[Stored entries]
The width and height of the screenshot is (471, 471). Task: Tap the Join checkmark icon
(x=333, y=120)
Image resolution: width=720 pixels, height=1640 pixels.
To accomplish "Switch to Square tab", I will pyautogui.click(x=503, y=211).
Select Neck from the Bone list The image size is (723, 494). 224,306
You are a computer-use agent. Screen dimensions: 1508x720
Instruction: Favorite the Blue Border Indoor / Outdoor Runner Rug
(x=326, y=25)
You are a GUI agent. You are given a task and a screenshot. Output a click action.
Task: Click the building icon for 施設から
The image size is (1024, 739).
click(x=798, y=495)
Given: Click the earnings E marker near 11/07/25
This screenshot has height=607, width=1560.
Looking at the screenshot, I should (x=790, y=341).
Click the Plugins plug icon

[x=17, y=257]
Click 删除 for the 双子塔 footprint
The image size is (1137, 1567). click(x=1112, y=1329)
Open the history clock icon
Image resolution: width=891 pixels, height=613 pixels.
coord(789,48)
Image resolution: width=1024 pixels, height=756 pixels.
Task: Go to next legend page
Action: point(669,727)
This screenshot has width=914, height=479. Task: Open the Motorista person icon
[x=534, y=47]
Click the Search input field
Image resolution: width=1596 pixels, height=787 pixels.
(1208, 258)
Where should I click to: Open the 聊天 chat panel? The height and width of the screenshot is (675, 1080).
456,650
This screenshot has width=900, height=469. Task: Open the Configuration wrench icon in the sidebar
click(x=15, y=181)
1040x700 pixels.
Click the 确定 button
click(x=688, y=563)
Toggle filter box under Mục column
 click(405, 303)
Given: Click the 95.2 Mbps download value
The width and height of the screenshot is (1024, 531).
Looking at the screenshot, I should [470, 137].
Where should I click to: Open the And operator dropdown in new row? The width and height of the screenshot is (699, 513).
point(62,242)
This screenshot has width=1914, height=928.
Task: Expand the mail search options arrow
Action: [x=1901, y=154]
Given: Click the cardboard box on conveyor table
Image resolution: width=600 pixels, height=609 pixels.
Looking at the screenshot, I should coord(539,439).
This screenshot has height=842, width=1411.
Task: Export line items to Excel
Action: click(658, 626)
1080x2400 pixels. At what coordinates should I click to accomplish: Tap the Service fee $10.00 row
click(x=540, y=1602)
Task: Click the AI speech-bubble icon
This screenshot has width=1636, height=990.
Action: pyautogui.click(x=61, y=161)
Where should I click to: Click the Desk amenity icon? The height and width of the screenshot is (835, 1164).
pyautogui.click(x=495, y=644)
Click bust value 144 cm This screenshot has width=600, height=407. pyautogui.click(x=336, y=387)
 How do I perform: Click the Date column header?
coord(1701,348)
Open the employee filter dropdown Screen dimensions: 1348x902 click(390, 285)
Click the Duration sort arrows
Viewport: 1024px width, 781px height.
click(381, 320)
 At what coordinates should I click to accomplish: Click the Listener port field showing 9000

Aim of the exercise:
Beginning at the line above that contains "Instruction: Favorite the", return each line exactly through the line that contains "Given: Click the earnings", and no others.

Written response:
Instruction: Favorite the Blue Border Indoor / Outdoor Runner Rug
(x=326, y=25)
You are a GUI agent. You are given a task and a screenshot. Output a click action.
Task: Click the building icon for 施設から
The image size is (1024, 739).
click(x=798, y=495)
Given: Click the earnings E marker near 11/07/25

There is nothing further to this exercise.